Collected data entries
#####

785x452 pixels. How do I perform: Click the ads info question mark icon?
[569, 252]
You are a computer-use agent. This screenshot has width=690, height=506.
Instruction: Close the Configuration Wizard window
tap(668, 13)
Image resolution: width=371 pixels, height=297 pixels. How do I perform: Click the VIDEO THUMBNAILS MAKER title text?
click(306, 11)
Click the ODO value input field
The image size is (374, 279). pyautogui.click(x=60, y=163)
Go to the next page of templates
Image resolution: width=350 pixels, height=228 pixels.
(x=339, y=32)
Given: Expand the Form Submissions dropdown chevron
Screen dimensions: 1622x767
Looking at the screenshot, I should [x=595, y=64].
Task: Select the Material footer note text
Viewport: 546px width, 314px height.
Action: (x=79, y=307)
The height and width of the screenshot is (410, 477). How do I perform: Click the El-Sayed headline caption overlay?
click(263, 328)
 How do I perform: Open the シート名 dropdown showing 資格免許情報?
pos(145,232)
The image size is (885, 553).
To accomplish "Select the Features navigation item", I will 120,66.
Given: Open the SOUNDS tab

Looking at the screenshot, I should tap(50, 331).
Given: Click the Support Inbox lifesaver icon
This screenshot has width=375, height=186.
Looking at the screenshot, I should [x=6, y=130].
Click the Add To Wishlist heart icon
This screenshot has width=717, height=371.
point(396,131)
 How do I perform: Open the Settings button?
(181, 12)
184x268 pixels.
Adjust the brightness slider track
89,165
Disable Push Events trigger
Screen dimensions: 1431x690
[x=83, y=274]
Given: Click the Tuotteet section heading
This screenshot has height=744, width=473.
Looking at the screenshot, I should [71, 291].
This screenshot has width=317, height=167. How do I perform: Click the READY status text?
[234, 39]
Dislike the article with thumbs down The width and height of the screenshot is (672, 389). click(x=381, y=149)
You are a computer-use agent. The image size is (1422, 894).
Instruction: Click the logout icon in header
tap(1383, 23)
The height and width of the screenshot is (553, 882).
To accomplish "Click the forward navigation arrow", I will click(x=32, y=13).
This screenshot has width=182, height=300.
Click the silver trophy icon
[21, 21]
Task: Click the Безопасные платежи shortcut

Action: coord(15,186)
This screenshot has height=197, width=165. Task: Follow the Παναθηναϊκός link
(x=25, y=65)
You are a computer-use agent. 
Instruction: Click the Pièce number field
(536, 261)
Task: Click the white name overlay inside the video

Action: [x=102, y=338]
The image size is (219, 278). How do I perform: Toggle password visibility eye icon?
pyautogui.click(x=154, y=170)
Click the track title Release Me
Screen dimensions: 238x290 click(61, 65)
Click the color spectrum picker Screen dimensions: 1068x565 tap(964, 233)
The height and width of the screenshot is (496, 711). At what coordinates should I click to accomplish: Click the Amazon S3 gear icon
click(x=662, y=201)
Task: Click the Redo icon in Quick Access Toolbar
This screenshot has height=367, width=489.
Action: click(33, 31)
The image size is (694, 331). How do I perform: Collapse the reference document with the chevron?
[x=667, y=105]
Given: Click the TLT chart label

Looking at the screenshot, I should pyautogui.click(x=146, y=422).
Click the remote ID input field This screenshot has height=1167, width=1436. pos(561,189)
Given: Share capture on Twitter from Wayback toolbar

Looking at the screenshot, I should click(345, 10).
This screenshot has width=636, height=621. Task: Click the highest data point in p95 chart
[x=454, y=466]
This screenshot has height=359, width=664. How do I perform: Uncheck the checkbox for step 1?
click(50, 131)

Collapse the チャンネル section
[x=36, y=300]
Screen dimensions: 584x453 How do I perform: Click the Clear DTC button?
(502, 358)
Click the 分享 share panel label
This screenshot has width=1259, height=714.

#####

Problem description
Each entry in the data must be copied exactly.

Your response
785x452 pixels. How do I perform: Click the ads info question mark icon?
[569, 252]
You are a computer-use agent. This screenshot has width=690, height=506.
Instruction: Close the Configuration Wizard window
tap(668, 13)
Image resolution: width=371 pixels, height=297 pixels. How do I perform: Click the VIDEO THUMBNAILS MAKER title text?
click(306, 11)
Click the ODO value input field
The image size is (374, 279). pyautogui.click(x=60, y=163)
Go to the next page of templates
Image resolution: width=350 pixels, height=228 pixels.
(x=339, y=32)
Given: Expand the Form Submissions dropdown chevron
Screen dimensions: 1622x767
Looking at the screenshot, I should [x=595, y=64].
Task: Select the Material footer note text
Viewport: 546px width, 314px height.
Action: (x=79, y=307)
The height and width of the screenshot is (410, 477). How do I perform: Click the El-Sayed headline caption overlay?
click(263, 328)
 How do I perform: Open the シート名 dropdown showing 資格免許情報?
pos(145,232)
The image size is (885, 553).
To accomplish "Select the Features navigation item", I will 120,66.
Given: Open the SOUNDS tab

Looking at the screenshot, I should tap(50, 331).
Given: Click the Support Inbox lifesaver icon
This screenshot has width=375, height=186.
Looking at the screenshot, I should [x=6, y=130].
Click the Add To Wishlist heart icon
This screenshot has width=717, height=371.
point(396,131)
 How do I perform: Open the Settings button?
(181, 12)
184x268 pixels.
Adjust the brightness slider track
89,165
Disable Push Events trigger
Screen dimensions: 1431x690
[x=83, y=274]
Given: Click the Tuotteet section heading
This screenshot has height=744, width=473.
Looking at the screenshot, I should [71, 291].
This screenshot has width=317, height=167. How do I perform: Click the READY status text?
[234, 39]
Dislike the article with thumbs down The width and height of the screenshot is (672, 389). click(x=381, y=149)
You are a computer-use agent. The image size is (1422, 894).
Instruction: Click the logout icon in header
tap(1383, 23)
The height and width of the screenshot is (553, 882).
To accomplish "Click the forward navigation arrow", I will click(x=32, y=13).
This screenshot has width=182, height=300.
Click the silver trophy icon
[21, 21]
Task: Click the Безопасные платежи shortcut

Action: coord(15,186)
This screenshot has height=197, width=165. Task: Follow the Παναθηναϊκός link
(x=25, y=65)
You are a computer-use agent. 
Instruction: Click the Pièce number field
(536, 261)
Task: Click the white name overlay inside the video

Action: [x=102, y=338]
The image size is (219, 278). How do I perform: Toggle password visibility eye icon?
pyautogui.click(x=154, y=170)
Click the track title Release Me
Screen dimensions: 238x290 click(61, 65)
Click the color spectrum picker Screen dimensions: 1068x565 tap(964, 233)
The height and width of the screenshot is (496, 711). At what coordinates should I click to accomplish: Click the Amazon S3 gear icon
click(x=662, y=201)
Task: Click the Redo icon in Quick Access Toolbar
This screenshot has height=367, width=489.
Action: click(33, 31)
The image size is (694, 331). How do I perform: Collapse the reference document with the chevron?
[x=667, y=105]
Given: Click the TLT chart label

Looking at the screenshot, I should pyautogui.click(x=146, y=422).
Click the remote ID input field This screenshot has height=1167, width=1436. pos(561,189)
Given: Share capture on Twitter from Wayback toolbar

Looking at the screenshot, I should click(345, 10).
This screenshot has width=636, height=621. Task: Click the highest data point in p95 chart
[x=454, y=466]
This screenshot has height=359, width=664. How do I perform: Uncheck the checkbox for step 1?
click(50, 131)

Collapse the チャンネル section
[x=36, y=300]
Screen dimensions: 584x453 How do I perform: Click the Clear DTC button?
(502, 358)
Click the 分享 share panel label
This screenshot has width=1259, height=714.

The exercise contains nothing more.